I always had this question, but was unable to get a definitive answer to it.

There is the theorem of division of the arc length of the lemniscate with ruler and compass. So I always wondered, is it possible to reconstruct the theory of elliptic functions from purely geometric considerations? If this is possible, then to what extent?

Geometric means geometric constructions to prove main formulas but without use of functions of complex variables.

Note that I don't imply that this geometric theory would be practical. From modern standpoint, this construction probably will be considered as a waste of time. I'm interested in the theoretical possibility of such a development. Also I'm interested in understanding the intuition behind such a development, why it is possible?

• The Jacobi elliptic functions $sn$., $cn$, and $dn$ are constructed geometrically from an ellipse of excentricity $k$ in exactly the same ways as $\sin$ and $\cos$ from a circle. Sep 16 at 15:12

One possible source is the book

• Lawden, D. F. Elliptic functions and applications, New York, NY etc.: Springer-Verlag, 1989, doi:10.1007/978-1-4757-3980-0,

(esp. Ch. 4 Geometrical Applications). In partiqular it contains the proof of addition theorem for Jacobi elliptic functions based on the formulae of spherical trigonometry. Probably many such gems are collected in old books. In partiqular this (Legendre's) proof is presented in the book

• Cayley, A. An elementary treatise on elliptic functions 2nd ed. Dover Publications, Inc., New York, 1961 (p. 27) (Internet Archive version).

One more collection is the dissertation

Also there is a special book

• Dragović, V. & Radnović, M. Poncelet porisms and beyond. Integrable billiards, hyperelliptic Jacobians and pencils of quadrics. Basel: Birkhäuser, 2011, doi:10.1007/978-3-0348-0015-0

about geometry, billiards and (hyper)elliptic curves.
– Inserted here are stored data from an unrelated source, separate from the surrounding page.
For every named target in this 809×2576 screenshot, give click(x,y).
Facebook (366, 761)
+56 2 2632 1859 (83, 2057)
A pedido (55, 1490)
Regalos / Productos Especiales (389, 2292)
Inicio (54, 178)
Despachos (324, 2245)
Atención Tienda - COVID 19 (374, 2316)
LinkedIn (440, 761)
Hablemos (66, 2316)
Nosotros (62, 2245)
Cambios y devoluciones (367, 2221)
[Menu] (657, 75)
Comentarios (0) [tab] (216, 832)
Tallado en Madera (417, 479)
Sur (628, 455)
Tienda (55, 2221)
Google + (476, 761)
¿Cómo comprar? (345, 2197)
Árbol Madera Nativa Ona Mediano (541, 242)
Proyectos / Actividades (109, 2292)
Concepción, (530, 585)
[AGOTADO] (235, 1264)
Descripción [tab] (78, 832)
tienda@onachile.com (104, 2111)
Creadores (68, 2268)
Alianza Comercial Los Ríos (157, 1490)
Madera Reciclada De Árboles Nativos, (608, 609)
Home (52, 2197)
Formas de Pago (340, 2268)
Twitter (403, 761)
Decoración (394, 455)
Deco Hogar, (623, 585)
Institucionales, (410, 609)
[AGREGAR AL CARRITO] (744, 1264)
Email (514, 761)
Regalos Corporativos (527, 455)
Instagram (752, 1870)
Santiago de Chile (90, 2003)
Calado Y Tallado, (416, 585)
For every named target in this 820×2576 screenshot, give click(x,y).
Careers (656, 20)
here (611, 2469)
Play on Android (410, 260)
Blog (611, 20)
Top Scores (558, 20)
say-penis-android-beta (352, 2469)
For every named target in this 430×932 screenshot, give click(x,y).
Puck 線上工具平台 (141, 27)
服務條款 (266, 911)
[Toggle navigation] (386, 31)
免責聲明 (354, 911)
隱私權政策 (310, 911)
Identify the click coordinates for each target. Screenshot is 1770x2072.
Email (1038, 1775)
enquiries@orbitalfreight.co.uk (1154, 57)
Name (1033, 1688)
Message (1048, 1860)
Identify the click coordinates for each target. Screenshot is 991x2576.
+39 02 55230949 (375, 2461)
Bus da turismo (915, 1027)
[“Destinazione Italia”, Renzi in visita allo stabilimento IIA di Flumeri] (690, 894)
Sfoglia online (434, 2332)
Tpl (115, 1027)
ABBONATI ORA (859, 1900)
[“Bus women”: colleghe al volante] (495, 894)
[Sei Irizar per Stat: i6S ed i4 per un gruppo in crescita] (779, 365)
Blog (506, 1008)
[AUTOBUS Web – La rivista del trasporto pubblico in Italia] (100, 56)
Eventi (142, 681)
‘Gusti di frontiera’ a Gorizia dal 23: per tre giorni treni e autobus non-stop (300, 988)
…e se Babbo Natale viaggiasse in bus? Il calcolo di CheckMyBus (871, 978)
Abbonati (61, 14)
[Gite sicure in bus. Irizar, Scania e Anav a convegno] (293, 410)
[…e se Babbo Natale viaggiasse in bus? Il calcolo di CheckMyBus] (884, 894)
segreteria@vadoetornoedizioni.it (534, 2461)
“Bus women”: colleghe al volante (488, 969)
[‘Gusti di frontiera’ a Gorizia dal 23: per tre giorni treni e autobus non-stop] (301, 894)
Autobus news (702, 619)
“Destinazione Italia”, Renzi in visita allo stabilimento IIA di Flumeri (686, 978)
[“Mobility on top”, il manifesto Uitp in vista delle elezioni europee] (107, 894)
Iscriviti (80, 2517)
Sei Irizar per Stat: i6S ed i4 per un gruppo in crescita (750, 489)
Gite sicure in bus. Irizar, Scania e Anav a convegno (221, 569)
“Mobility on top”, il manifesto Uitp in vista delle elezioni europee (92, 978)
Some elementary parts of the theory of elliptic functions can indeed be developed in this way. To those books listed by Alexey Ustinov I can add a large treatise by G. Halphen, Traité des fonctions elliptiques et de leurs applications (JFM 22.0447.01), (BnF) in 3 volumes, published in 1886-1890.

He never misses a opportunity to give a geometric proof of some theorem, when available.